MOSCOW -- Russian President Dmitry Medvedev pledged Monday to withdraw Russian troops from key areas of Georgia after 200 European Union monitors are deployed later this month.
Questions remained, however, whether the Russians would follow through in pulling out all the troops who occupied regions surrounding the disputed territories of South Ossetia and Abkhazia after a Georgian attack last month.
The deal, announced by Medvedev after more than four hours of talks with French President Nicolas Sarkozy, appeared to be a concession to international demands that Russia fulfill pledges made as part of a cease-fire agreement last month.
The short war between Georgia and Russia has turned into a critical event in the post-Cold War world, as Russia asserts its new economic and military clout and the West works to respond.
Sarkozy flew to Moscow for meetings with Medvedev to try to salvage the Aug. 12 deal, which ended a conflict that saw Georgian forces attacking South Ossetia and Russia then invading and routing Georgia's military.
Georgia and many Western nations complained that Russia had failed to withdraw troops and follow through on other earlier pledges.
That failure was further underscored as Russian troops on Monday blocked international aid convoys and several European ambassadors from traveling to villages beyond Russian checkpoints in Georgia.
Medvedev said 200 European Union monitors would deploy to regions surrounding South Ossetia and Abkhazia by next month. After that, Russian troops would pull out of those regions by Oct. 11 to a line that preceded the last month's fighting.
"I believe this accord is an accord that represents a maximum of what we could have done," Sarkozy told reporters. "If all the conflicts around the world found themselves this way on the road to resolution the world would be more stable."
Medvedev again insisted that Russia was complying with the cease-fire. He also again lashed out at Georgia's U.S.-allied leader, Mikhail Saakashvili, saying he had received "a blessing, either in the form of a direct order or silent approval" from the United States to launch an "idiotic action" against South Ossetia.
"People died and now all of Georgia must pay for that," Medvedev said.
He said Russian troops would pull out of the Black Sea port of Poti and nearby areas in the next seven days, but only if Georgia signed a pledge to not use force against Abkhazia. Georgia had complained that the presence of Russian troops in Poti -- located dozens of miles away from the fighting in South Ossetia -- was a blatant violation of the cease-fire.

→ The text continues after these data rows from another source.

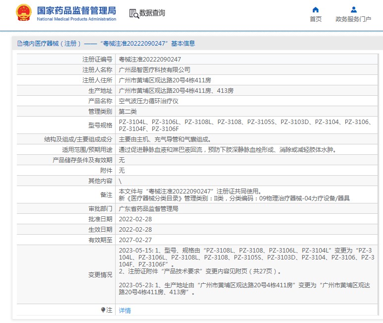The width and height of the screenshot is (383, 323).
Task: Click the home house icon
Action: tap(316, 9)
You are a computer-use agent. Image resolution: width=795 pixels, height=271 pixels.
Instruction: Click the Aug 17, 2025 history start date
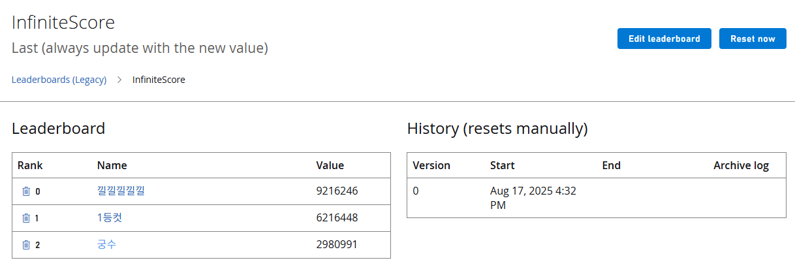coord(533,198)
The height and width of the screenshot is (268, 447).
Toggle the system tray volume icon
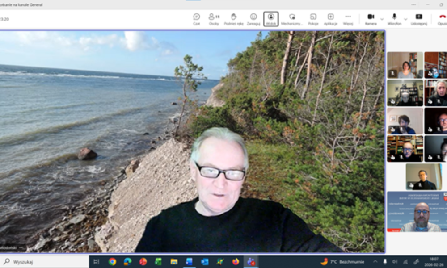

Adding to the uncertainty was the stipulation that any Georgian forces remaining near the separatist regions return to their bases and barracks by Oct. 1 before a full Russian withdrawal could happen.

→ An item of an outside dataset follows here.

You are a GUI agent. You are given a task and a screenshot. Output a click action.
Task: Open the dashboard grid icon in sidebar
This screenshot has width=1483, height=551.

The deal calls for international talks on refugees and the region's stability as a whole to be held beginning Oct. 15 in Geneva.
One of the sticking points of talks, Sarkozy said, was the fact that Russia had recognized South Ossetia and Abkhazia as independent. Both have had de facto independence since breaking away from Georgian government control in the early 1990s.

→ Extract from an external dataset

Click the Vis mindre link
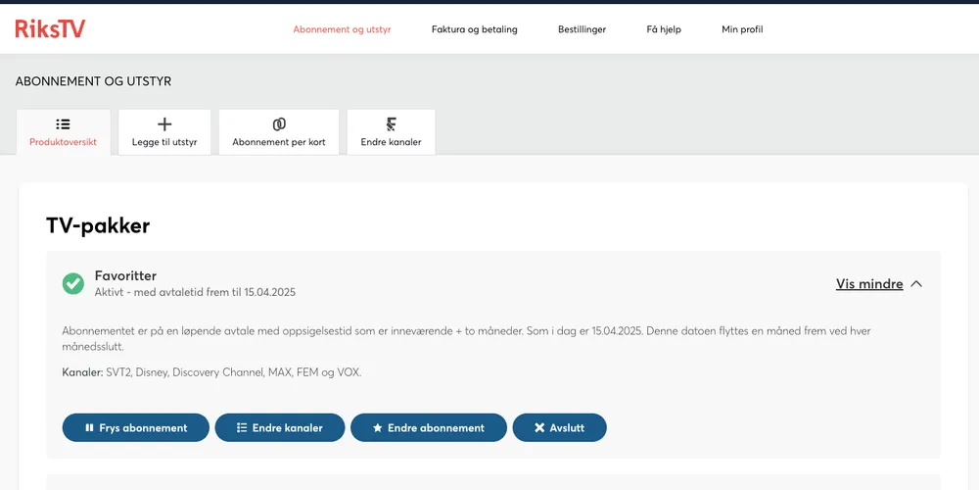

"It is not up to Russia to recognize unilaterally the independence of Abkhazia and South Ossetia. There are international rules. These should be respected," he said.
The only other country aside from Russia to recognize South Ossetia and Abkhazia's independence is Nicaragua.
Medvedev said Russia would not revisit that decision.
"Our decision is irrevocable, two new states have come into existence," Medvedev said. "This is a reality which all our partners, including our EU partners, will have to reckon with."
Sarkozy suggested that the talks were difficult but he said the four objectives he sought in coming to Moscow had been reached, in particular, the decision to send EU observers: "what was accomplished today, it was rather significant."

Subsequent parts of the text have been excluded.